**AIM:**
Count the lines of the items below that contain the word "each" with the same capitalization, and reply with the number alone.

**DATASET RECORDS:**

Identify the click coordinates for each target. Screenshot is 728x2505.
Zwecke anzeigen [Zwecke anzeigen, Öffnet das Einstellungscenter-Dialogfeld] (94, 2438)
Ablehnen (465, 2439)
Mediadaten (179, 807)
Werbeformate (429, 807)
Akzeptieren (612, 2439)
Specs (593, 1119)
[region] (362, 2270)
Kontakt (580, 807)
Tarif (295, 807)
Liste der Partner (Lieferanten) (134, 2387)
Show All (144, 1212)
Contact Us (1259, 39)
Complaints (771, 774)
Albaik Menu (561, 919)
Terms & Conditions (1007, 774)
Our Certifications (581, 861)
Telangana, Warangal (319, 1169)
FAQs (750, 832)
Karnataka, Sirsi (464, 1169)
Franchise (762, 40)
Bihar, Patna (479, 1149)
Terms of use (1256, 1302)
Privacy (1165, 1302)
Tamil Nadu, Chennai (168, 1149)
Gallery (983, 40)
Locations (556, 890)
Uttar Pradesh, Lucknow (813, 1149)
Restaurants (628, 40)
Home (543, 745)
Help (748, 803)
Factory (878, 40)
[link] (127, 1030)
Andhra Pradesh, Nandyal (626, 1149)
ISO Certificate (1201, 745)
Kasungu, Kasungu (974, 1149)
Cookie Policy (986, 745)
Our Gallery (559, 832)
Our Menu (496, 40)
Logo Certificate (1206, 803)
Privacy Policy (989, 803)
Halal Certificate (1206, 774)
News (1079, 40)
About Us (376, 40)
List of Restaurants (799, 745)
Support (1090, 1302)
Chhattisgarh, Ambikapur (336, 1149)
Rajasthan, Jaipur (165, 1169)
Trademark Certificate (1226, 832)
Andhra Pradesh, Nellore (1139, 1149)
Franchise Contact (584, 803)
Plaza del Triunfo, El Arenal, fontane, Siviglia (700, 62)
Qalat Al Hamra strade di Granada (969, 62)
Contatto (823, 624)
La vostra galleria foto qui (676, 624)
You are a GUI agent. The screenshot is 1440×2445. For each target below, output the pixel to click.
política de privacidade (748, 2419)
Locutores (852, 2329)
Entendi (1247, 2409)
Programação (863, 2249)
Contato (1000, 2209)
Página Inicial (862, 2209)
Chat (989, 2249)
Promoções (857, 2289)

**SOLUTION FOR THIS EXERCISE:**
2